Justin Tardiff | Wednesday, January 18, 2006

It’s the beginning of a new semester, and also still the beginning of a new year. Although the festivities of New Year’s Eve are in the past, for many people New Year’s resolutions are very much a part of the present.

It has only been about 17 days, give or take a few hours, since these resolutions were made and I hope most of you can still honestly say that you are living up to yours.

However, if you didn’t choose to converge with the masses and resolve to improve your life in some way this year I think that’s OK too. Based on my experiences, I haven’t encountered many people who were able to sustain their goals for the New Year throughout the month of January, let alone the entire year.

Personally, I don’t even remember what my past resolutions may have been. This makes me fairly confident that I did not continue with my resolve to improve myself for very long.

I think the problem with New Year’s resolutions is that a lot of the time people don’t really commit to them. They make up a resolution whether it’s to start working out on a regular basis, to quit smoking, or to spend more time doing volunteer work not because they truly want to do these things but because they feel obligated too.

New Year’s resolutions are a tradition that dates back to Babylonian times, and because they are still so popular in society today who wants to be the oddball who doesn’t make one.

However, if you really want to change something about yourself or your life, shouldn’t you be able to do it any day of the year?

Life is complicated enough as it is; do we really need to have the added pressure of New Year’s and its dreaded resolutions looming over our heads on top of all the daily stressors we encounter?

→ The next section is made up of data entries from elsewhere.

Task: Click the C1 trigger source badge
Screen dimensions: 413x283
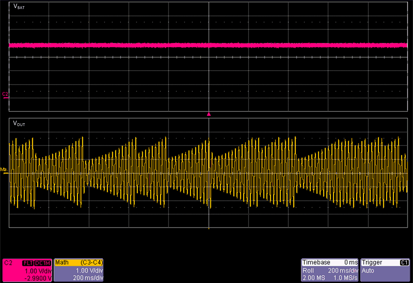Action: pyautogui.click(x=404, y=262)
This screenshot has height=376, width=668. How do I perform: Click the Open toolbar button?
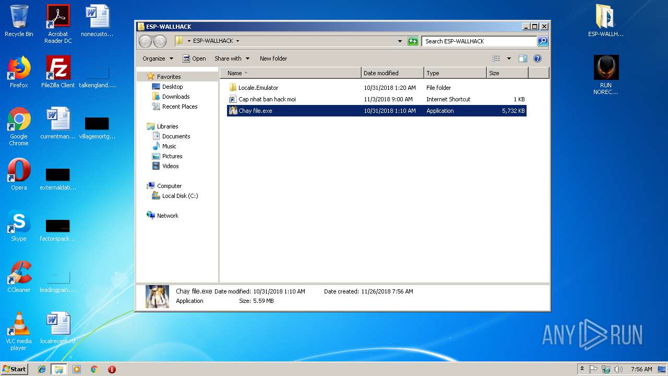point(194,58)
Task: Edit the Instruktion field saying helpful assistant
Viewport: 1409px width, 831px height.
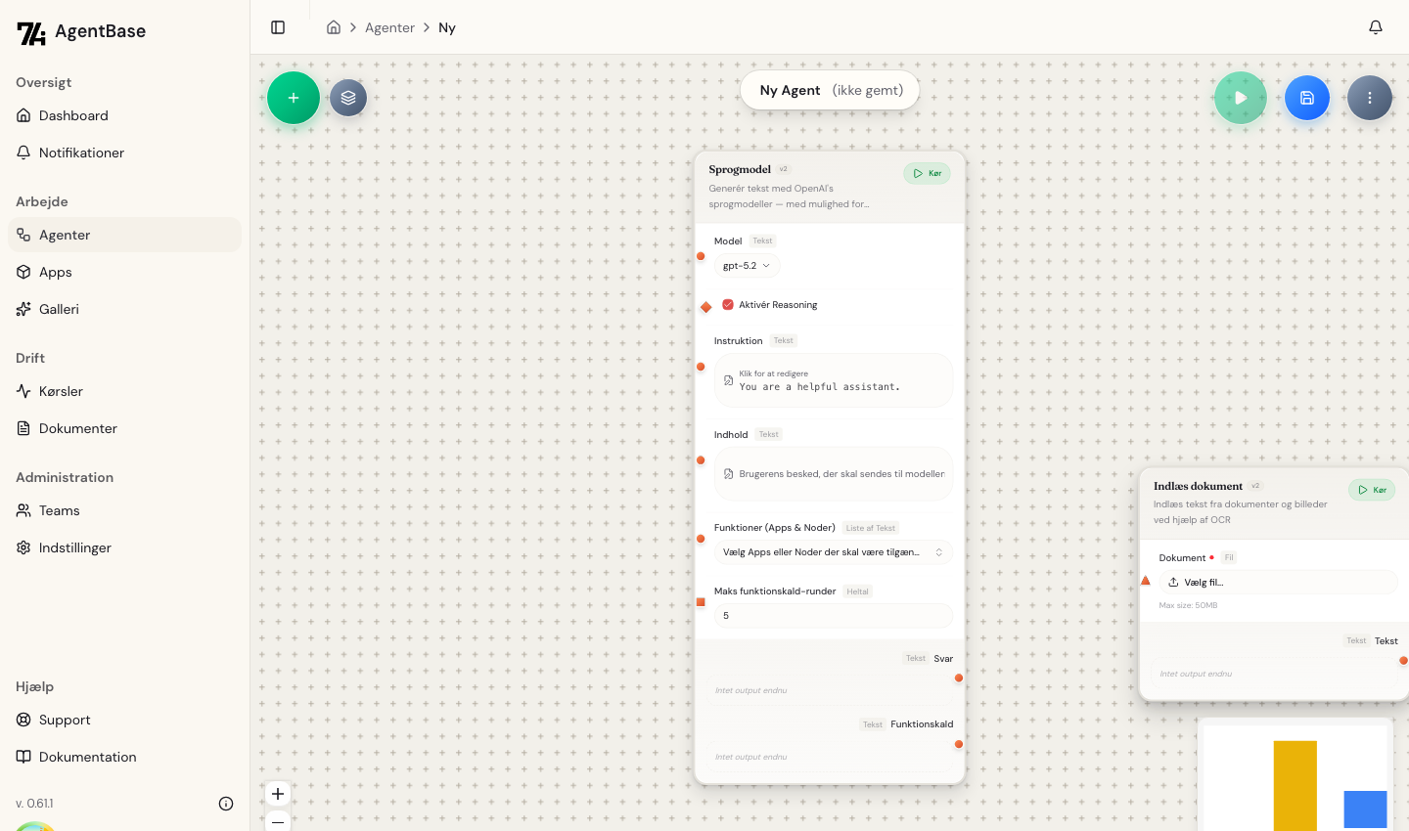Action: pyautogui.click(x=834, y=380)
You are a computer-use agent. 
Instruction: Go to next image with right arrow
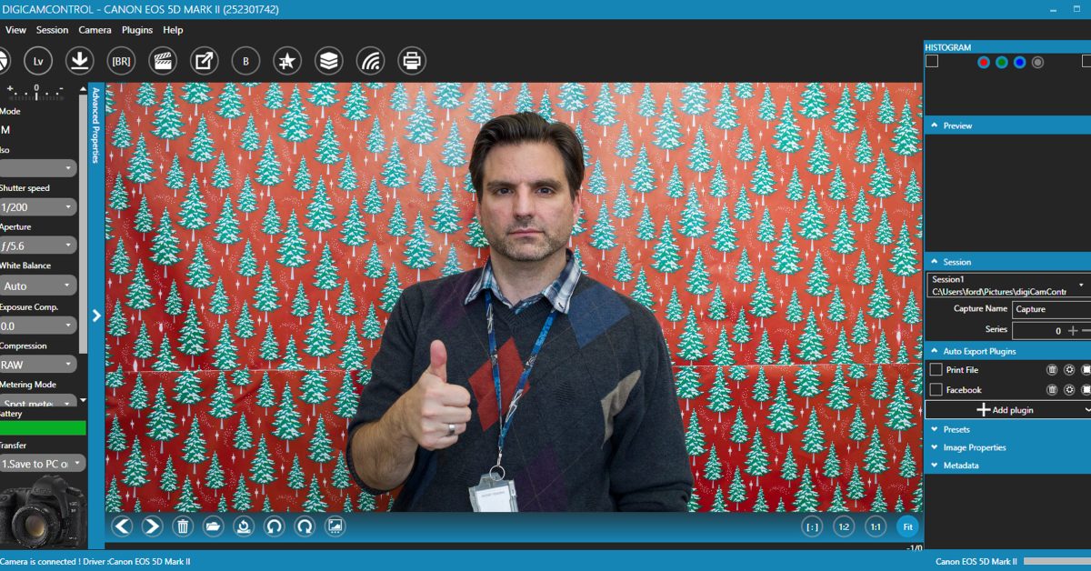(x=152, y=526)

If you really are dedicated to changing yourself for the better or resolving to change something else that you think could use improvements and just need that extra push to get started, then I think New Year’s was created for you. However, I don’t think we should need a set day too encourage us to make changes. If you want to change something I think you should just go out and do it, take the initiative and start whenever you feel like it.

There’s no reason to wait until next year to make a resolution, so if you missed the deadline of midnight on New Year’s Eve this year, don’t worry about it, start today.

I didn’t start my resolution until returning to campus. In fact, I wasn’t even going to make one simply because I couldn’t think of anything that I thought I wanted to change. Once I had moved in and worked up an appetite after struggling with my luggage however, my resolution came to me.

I’m going to eat in the dining hall this semester. There will be no more spending money on snacks at Meijer or Target, no more ordering Jimmy John’s at all hours of the day. I’m going to use the meal plan I paid for instead of spending extra money on food.

I’ve been here for three days now and I’ve been to the dining hall three times. At least it’s a step in the right direction.

I hope you all find success with your resolutions as well. Good luck.